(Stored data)
<<<<
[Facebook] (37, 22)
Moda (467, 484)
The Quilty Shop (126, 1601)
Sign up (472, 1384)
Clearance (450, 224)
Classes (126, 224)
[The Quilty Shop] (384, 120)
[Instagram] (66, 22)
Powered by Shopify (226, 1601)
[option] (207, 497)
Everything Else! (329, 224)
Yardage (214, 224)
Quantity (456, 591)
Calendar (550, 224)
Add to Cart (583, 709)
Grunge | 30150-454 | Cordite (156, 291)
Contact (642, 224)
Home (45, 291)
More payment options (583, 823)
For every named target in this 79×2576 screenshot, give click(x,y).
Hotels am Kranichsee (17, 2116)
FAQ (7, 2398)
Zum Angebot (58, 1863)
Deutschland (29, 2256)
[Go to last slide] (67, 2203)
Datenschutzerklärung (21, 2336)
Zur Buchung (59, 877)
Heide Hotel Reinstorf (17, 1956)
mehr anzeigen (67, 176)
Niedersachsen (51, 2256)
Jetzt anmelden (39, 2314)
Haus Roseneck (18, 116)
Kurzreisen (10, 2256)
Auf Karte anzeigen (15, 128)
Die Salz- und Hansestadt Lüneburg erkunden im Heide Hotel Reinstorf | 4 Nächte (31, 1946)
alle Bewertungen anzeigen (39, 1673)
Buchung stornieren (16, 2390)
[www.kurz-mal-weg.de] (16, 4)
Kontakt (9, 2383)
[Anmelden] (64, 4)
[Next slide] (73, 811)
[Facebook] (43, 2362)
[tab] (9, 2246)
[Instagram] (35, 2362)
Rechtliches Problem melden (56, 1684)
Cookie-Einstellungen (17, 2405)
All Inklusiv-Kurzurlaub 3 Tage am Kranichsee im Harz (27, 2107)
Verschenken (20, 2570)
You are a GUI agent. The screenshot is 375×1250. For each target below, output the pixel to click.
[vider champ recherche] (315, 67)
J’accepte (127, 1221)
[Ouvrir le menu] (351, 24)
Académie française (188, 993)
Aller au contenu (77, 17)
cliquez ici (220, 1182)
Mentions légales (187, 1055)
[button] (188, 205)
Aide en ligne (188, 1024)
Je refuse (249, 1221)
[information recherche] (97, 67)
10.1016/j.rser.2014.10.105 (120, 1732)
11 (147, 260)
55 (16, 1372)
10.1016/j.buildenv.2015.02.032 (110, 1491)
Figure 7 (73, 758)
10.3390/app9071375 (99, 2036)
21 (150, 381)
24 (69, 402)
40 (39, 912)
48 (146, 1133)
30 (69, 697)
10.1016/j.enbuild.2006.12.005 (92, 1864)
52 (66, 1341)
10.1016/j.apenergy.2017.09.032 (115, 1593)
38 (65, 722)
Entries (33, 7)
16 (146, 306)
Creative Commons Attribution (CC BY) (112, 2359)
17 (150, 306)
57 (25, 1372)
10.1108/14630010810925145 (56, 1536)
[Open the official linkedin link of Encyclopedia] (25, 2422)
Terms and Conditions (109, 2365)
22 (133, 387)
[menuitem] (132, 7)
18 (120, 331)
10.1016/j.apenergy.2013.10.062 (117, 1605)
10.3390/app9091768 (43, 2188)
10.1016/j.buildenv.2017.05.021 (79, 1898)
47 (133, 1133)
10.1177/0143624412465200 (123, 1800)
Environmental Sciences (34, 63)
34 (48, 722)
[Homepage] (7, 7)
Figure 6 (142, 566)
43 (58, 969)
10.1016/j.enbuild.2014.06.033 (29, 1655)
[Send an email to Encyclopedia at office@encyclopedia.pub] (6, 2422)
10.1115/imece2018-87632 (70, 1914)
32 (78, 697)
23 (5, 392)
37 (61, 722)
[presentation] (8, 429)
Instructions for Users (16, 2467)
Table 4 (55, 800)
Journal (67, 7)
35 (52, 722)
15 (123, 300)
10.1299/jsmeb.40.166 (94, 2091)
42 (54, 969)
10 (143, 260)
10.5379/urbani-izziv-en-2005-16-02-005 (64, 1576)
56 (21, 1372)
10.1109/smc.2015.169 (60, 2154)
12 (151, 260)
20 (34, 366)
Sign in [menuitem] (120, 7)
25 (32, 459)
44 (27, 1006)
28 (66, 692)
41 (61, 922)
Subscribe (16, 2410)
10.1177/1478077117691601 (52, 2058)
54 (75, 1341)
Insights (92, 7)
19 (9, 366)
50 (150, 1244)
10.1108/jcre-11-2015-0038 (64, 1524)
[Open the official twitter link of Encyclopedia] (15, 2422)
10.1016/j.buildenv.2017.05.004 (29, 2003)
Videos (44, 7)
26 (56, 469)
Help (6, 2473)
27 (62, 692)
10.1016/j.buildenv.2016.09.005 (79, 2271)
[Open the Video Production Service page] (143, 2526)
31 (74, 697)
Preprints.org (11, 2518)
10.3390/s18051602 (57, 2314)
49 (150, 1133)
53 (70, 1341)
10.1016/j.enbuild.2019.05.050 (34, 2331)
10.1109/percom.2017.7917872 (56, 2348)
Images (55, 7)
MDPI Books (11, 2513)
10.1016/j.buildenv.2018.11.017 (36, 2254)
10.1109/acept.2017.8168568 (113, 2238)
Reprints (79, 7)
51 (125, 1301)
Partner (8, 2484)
>>>>
Task directions: Look for "[Open the Video" in the records. Write out its line and every later line through the end exactly, with nothing more.

Task result:
[Open the Video Production Service page] (143, 2526)
31 (74, 697)
Preprints.org (11, 2518)
10.3390/s18051602 (57, 2314)
49 (150, 1133)
53 (70, 1341)
10.1016/j.enbuild.2019.05.050 (34, 2331)
10.1109/percom.2017.7917872 (56, 2348)
Images (55, 7)
MDPI Books (11, 2513)
10.1016/j.buildenv.2018.11.017 (36, 2254)
10.1109/acept.2017.8168568 (113, 2238)
Reprints (79, 7)
51 (125, 1301)
Partner (8, 2484)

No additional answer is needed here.